The “rainbow nation” works for the top 20% of the population, who take away more than 70% of the national income, while the majority – who are mostly poor and black – have to make ends meet on the outskirts of the “rainbow nation”, which they can only observe with anger and frustration. Little wonder, then, that numerous violent protests erupt around the country all the time.
The levels of inequality are simply unsustainable and pose the single most important threat to political stability and to the security of all, with violent crime also taking its toll on the lives and the psychological and emotional well-being of citizens. The social media and political discourse have become increasingly polarising, and the rhetoric around issues such as land is heating up. In the context of such income and social inequality, it is almost inevitable that many are radicalised, that those with little to lose wreak havoc, and that those who have assume narrow, defensive positions.

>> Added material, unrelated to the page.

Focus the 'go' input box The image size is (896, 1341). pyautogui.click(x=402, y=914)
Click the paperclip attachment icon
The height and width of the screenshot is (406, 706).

The extraordinarily poor political leadership of the ruling party over the last decade, in particular, and the obsession of the politically connected elites for consuming more and more – often corruptly and at the expense of the majority – have contributed in no small measure to the heightened inequalities and the sharpening of social tensions.
Business has been largely pliant and silent, and the obscene salaries paid to the leadership of many enterprises as some kind of reward for making profits within challenging conditions, render the private sector largely incapable of assuming moral and political positions regarding inequality and related social tensions.
It has been left to civil society organisations to take up cases on the streets and, particularly, in the courts, to oblige the government to respond to some of the critical issues in our society, and to face up to its failures.
But, unless there is palpable and significant change in the lives of ordinary people in the short term, it is likely that what some have referred to as a low-intensity civil war rooted in inequalities – inherited from the past and sharpened in the last decades – will explode even more regularly, more violently and with more devastating consequences.
The elevation of Cyril Ramaphosa as president of the country was hailed by the party’s propagandists as “a new dawn”. If the recent rate and intensity of protests are anything to go by, the country simply cannot afford yet another false dawn.